### Indicaciones
1. Enumera los tipos de establecimientos que, según el fragmento sobre la peregrinación guadalupana, tomaban parte en la gran peregrinación del comercio.
2. Según el fragmento sobre la peregrinación guadalupana, ¿cuál era la escena más socorrida en los carros alegóricos?
3. Prosigue el fragmento sobre la peregrinación guadalupana a partir de su última oración.

### Fragmento para leer
<<<<
La gran peregrinación, la del comercio, rendía tributo a su Patrona el domingo inmediatamente anterior al día 12 de diciembre y participaban la mayoría, si no es que todos los negocios, fábricas e industrias instaladas en la ciudad. Cada contingente llevaba mantas y banderines con el nombre del negocio y a la cabeza iban siempre los propietarios con su familia, seguidos por sus empleados. Todos marchaban orgullosos y con la devoción a flor de piel.
Esa peregrinación llevaba numerosos carros alegóricos con escenas alusivas al milagro guadalupano. Camionetas y grandes camiones de plataforma servían para el efecto, y eran tan bien disimulados que se convertían en verdaderos escenarios rodantes. A veces, hasta la cabina era cubierta semejando un montículo con tan sólo una rendija en el parabrisas para visibilidad del conductor. La escena más socorrida era la aparición en el cerro del Tepeyac. A la parte trasera de la cabina se sujetaba una estructura vertical que servía a su vez para sujetar a la virgen, colocada a veces a gran altura. Juan Diego iba siempre con una rodilla hincada. Mantener inmóvil y segura a la niña vestida de virgen en aquellas alturas era una suerte de desafío a las leyes de la gravedad y a las no menos puntuales de la inquietud infantil.
>>>>
### Entradas de datos
<<<<
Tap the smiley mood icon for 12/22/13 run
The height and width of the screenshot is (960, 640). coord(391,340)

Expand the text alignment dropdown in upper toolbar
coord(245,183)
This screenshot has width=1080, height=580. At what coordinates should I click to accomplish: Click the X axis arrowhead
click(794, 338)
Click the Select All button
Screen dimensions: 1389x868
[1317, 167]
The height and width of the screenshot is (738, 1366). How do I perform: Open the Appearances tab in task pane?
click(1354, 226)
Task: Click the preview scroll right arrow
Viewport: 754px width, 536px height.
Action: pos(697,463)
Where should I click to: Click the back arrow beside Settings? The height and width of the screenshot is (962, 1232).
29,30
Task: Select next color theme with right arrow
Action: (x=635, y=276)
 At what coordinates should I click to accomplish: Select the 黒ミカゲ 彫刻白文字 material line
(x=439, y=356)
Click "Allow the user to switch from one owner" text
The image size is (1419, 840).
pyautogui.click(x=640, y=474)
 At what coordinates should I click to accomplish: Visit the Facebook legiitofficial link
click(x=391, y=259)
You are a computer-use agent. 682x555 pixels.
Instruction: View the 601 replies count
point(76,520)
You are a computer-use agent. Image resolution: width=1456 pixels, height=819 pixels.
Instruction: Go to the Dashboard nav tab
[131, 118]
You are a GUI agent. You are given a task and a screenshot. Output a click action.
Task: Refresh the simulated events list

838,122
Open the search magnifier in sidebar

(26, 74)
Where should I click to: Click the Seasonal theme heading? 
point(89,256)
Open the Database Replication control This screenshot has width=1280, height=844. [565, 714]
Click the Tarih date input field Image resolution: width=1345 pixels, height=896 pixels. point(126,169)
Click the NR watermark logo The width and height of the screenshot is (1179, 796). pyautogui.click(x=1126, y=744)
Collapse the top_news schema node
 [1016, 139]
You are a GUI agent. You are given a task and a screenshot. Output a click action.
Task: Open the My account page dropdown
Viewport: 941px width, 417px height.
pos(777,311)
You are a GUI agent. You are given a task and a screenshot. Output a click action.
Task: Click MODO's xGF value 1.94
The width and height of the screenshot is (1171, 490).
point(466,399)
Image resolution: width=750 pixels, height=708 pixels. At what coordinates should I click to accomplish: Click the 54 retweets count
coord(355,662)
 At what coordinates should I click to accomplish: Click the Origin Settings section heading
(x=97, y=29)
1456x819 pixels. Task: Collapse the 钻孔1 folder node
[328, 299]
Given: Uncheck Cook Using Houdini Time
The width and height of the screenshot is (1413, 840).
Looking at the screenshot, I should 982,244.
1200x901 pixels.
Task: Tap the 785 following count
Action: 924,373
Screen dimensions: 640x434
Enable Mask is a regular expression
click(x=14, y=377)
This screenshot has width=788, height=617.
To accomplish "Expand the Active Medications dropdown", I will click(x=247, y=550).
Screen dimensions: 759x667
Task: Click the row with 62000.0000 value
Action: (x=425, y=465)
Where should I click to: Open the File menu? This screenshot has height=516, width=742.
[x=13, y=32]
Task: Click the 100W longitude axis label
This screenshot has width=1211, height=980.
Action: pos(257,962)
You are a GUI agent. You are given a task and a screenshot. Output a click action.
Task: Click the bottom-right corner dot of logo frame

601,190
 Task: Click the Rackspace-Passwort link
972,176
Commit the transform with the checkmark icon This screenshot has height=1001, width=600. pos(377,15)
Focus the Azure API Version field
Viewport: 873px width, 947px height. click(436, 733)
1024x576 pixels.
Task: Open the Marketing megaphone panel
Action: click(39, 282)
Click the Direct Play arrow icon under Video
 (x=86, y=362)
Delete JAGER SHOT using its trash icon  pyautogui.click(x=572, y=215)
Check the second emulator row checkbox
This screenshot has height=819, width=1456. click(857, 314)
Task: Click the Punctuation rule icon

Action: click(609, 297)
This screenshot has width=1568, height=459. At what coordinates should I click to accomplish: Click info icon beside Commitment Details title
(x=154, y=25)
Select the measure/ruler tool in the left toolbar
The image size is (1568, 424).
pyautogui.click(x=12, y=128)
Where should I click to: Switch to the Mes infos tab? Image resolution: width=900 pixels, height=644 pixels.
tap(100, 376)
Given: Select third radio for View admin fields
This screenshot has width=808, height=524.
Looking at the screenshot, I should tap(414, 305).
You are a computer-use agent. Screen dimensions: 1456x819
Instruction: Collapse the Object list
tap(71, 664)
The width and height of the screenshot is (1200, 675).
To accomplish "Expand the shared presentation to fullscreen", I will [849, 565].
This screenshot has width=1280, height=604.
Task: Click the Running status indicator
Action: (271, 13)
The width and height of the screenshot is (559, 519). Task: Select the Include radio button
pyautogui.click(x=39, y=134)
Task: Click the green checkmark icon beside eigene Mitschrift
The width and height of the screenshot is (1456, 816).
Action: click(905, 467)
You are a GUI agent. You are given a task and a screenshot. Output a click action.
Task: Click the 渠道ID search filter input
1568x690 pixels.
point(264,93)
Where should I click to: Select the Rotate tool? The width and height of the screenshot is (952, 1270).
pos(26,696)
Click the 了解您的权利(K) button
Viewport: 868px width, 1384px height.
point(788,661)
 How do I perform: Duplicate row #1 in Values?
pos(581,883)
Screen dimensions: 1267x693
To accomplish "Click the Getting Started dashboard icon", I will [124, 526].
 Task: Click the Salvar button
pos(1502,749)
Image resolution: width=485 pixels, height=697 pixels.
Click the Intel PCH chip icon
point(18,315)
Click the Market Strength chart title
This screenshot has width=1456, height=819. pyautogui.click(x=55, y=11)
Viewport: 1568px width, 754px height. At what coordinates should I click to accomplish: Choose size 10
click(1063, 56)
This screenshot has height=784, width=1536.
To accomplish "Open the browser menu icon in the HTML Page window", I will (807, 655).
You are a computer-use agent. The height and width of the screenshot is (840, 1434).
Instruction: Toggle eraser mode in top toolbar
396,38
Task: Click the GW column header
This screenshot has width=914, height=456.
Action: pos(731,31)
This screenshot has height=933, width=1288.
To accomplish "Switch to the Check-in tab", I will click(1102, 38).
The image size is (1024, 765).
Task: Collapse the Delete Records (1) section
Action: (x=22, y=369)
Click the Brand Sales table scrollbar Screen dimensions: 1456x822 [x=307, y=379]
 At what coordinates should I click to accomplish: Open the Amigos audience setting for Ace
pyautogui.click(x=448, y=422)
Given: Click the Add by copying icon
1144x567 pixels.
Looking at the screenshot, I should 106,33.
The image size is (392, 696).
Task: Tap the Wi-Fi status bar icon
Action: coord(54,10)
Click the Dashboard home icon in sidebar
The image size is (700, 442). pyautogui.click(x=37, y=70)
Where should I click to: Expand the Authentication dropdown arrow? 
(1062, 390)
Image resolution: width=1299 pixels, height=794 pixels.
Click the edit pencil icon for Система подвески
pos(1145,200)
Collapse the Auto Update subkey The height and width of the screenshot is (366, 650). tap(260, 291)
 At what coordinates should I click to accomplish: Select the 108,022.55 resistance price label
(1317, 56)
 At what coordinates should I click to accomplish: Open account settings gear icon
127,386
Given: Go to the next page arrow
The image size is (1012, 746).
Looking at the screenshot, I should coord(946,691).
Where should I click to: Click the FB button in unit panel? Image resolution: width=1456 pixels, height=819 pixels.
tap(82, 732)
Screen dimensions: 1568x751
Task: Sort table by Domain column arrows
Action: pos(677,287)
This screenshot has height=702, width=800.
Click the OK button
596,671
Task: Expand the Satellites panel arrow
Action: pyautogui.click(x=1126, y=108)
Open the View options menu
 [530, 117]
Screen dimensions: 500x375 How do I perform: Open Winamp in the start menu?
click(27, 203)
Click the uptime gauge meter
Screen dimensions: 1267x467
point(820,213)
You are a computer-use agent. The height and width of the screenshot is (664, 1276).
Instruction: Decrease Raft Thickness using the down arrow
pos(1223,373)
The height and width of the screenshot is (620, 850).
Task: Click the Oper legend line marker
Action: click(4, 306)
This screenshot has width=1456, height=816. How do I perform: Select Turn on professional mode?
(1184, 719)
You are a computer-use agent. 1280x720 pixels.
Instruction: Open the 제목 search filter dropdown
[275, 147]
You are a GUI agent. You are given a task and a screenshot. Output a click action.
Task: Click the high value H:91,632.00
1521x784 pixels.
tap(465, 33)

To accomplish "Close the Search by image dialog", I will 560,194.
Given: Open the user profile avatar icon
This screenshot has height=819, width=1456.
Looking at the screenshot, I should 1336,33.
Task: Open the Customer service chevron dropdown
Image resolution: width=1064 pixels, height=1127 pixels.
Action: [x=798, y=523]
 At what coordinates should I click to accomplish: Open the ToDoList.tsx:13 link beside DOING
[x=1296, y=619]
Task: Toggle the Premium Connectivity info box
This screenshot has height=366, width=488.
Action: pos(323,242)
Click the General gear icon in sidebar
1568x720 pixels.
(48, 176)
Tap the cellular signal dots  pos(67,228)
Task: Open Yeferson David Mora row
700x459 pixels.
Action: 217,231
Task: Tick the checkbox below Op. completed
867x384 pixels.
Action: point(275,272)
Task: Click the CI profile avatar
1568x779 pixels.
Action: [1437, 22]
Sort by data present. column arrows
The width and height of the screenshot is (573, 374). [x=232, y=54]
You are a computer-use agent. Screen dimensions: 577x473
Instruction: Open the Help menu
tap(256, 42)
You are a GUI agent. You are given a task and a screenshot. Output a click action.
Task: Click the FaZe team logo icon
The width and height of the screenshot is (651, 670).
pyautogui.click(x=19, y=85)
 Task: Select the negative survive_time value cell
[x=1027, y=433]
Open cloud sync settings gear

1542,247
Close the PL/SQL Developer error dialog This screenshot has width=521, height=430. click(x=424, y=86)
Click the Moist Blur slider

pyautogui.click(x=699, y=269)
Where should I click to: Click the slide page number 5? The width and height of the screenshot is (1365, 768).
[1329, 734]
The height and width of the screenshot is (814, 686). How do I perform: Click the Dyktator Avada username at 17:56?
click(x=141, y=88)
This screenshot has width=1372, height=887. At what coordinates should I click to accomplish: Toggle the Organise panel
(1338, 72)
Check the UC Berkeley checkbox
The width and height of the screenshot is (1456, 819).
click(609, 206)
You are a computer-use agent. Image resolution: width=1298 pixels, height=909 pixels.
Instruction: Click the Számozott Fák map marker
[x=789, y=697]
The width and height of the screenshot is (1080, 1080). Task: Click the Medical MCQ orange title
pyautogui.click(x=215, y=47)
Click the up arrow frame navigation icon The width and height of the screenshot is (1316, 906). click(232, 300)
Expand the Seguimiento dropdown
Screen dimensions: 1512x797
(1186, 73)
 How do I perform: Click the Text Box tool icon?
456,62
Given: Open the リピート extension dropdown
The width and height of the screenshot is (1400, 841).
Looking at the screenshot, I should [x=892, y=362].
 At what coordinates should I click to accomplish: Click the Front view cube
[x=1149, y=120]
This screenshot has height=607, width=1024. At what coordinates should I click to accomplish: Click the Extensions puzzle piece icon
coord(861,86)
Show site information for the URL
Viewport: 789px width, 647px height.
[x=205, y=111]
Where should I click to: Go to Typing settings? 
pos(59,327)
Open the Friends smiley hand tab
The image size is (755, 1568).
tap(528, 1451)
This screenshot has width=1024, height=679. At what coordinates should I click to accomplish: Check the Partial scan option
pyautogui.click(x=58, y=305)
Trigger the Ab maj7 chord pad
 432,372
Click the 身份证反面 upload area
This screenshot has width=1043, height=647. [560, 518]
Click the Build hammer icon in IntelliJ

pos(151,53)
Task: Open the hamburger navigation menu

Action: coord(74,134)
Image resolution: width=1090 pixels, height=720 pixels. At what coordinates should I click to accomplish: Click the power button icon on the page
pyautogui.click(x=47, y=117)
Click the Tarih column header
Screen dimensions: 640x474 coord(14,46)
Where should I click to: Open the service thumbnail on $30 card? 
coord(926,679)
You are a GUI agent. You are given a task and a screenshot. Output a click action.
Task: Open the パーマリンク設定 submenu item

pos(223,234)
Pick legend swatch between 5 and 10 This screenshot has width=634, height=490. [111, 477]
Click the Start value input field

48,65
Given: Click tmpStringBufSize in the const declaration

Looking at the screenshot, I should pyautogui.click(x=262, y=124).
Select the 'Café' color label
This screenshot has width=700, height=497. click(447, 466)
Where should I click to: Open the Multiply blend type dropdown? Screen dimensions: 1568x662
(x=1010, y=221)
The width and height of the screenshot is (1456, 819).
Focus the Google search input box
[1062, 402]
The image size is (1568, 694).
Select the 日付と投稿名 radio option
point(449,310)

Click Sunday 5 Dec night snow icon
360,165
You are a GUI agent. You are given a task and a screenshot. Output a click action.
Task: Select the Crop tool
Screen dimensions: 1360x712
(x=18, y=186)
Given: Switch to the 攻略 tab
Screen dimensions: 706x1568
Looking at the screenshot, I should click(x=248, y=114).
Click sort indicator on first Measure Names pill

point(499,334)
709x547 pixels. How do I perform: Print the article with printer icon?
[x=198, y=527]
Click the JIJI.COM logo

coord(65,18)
>>>>
### Respuestas en orden
1. Negocios, fábricas e industrias.

2. La aparición en el cerro del Tepeyac.

3.
En aquellos años, la peregrinación recorría las calles de Juárez desde Abasolo hacia el poniente, tomaba Victoria y doblaba por la Alameda para llegar al Santuario. Afortunadamente, la tía Licha Dávila vivía en Juárez frente a San Francisco, y cada año invitaba a toda la familia a ver la peregrinación desde su casa. Esta se llenaba de chiquillos y la tarde se convertía en una de las más divertidas de la temporada de frío, pues además de merendar sabroso, los niños repetíamos los cánticos guadalupanos como los entendía cada quien. Mi hermana Leticia conserva el recuerdo de que sin irreverencia alguna ellos cantaban: “ya se coce el huevo, ya se coce el huevo al oír cantar”, en lugar de la frase referida a Juan Diego: “y acercóse luego, y acercóse luego al oír cantar”. Claro, los niños nunca han tenido muy clara la conjugación del verbo cocer, de cocinar.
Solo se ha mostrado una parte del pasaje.